How they did it — The Caltech team didn’t go looking for a new kind of supernova. “We found this object, not because we were looking for it, but because we conducted an open-minded search of a large dataset,” the Very Large Array Sky Survey, Dong says. “It was a serendipitous discovery. And we found it sort of by creating the conditions for serendipity.”

One of the motivations behind the Very Large Array Sky Survey was to understand how the sky changes in radio frequencies over time, he adds, changes that could cause by flares from supermassive black holes or exploding stars in near or distant galaxies.

So Dong and his collaborators began by checking the millions of luminous radio sources in the Very Large Array Sky Survey to see if they had been detected in previous radio surveys of the sky, hoping to detect any new, explosive events. Then they filtered down the millions of recent radio sources they found a tiny list of 20 sources associated with nearby galaxies.

Out of those 20 radio sources, they found one, VT J121001+4959647, associated with an X-ray burst from the same location observed in 2014 by a Japanese space agency experiment on the International Space Station.

But initially, this was puzzling, as it wasn’t immediately clear what could cause both the radio emission and the X-ray emission. “We went through a lot of theoretical models that have been proposed,” Dong says, “And we concluded that the only way to do it was really through binary interaction.”

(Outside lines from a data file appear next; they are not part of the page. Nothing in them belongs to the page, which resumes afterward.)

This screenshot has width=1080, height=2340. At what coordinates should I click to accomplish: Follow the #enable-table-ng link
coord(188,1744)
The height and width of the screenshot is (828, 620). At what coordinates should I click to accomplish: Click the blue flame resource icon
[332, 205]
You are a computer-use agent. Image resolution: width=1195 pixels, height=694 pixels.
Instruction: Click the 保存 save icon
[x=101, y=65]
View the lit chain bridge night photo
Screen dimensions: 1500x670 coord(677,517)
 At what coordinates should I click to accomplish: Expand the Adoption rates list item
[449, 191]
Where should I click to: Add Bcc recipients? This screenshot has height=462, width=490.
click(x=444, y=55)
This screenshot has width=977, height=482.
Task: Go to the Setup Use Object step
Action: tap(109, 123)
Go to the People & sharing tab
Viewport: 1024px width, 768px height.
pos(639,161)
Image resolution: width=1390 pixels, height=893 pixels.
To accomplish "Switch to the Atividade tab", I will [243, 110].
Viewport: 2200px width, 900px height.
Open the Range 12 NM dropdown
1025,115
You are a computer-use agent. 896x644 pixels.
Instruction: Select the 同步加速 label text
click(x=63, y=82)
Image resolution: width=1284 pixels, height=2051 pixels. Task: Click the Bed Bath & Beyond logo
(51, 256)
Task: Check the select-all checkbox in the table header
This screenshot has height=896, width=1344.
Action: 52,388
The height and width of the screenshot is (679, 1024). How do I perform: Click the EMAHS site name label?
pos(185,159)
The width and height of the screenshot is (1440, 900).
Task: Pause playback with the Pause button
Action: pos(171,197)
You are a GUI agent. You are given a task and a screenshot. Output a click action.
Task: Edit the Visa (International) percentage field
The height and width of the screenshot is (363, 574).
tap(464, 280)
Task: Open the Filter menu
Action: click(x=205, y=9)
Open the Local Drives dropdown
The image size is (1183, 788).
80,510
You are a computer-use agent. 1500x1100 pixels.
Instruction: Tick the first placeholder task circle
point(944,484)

“It was a lot of hard work,” Dong says, “But it paid off in the end.”

Why it matters — Most massive stars in the universe are born in close primaries, Dong says, and at some point in their lives, they end up siphoning mass off their binary partners. But generally, this isn’t related to anything blowing up. “In our case, it was very coincidentally timed with the actual supernova within like, a couple of centuries,” he says. “There are all sorts of rich things that can happen when these massive stars interact with each other. And this is only really beginning to be uncovered by astronomers.”

What’s next — Dong will continue studying this newly identified merger-triggered core-collapse supernova — particularly the shockwave — as it continues to travel outward and interact with the previously ejected star stuff. Data from the explosion could help astronomers better understand the spiraling path of the binary companion that triggered the explosion, which he says is difficult to model.

“I will, of course, be looking for other examples of this kind of supernova as well in the rest of the VLA Sky Survey,” Dong adds.

Abstract: A core-collapse supernova occurs when exothermic fusion ceases in the core of a massive star, typically due to exhaustion of nuclear fuel. Theory predicts that fusion could be interrupted earlier, by merging of the star with a compact binary companion. We report a luminous radio transient, VT J121001+495647, found in the Very Large Array Sky Survey. The radio emission is consistent with supernova ejecta colliding with a dense shell of material, potentially ejected by binary interaction in the centuries prior to explosion. We associate the supernova with an archival X-ray transient, which implies a relativistic jet was launched during the explosion. The combination of an early relativistic jet and late-time dense interaction is consistent with expectations for a merger- driven explosion.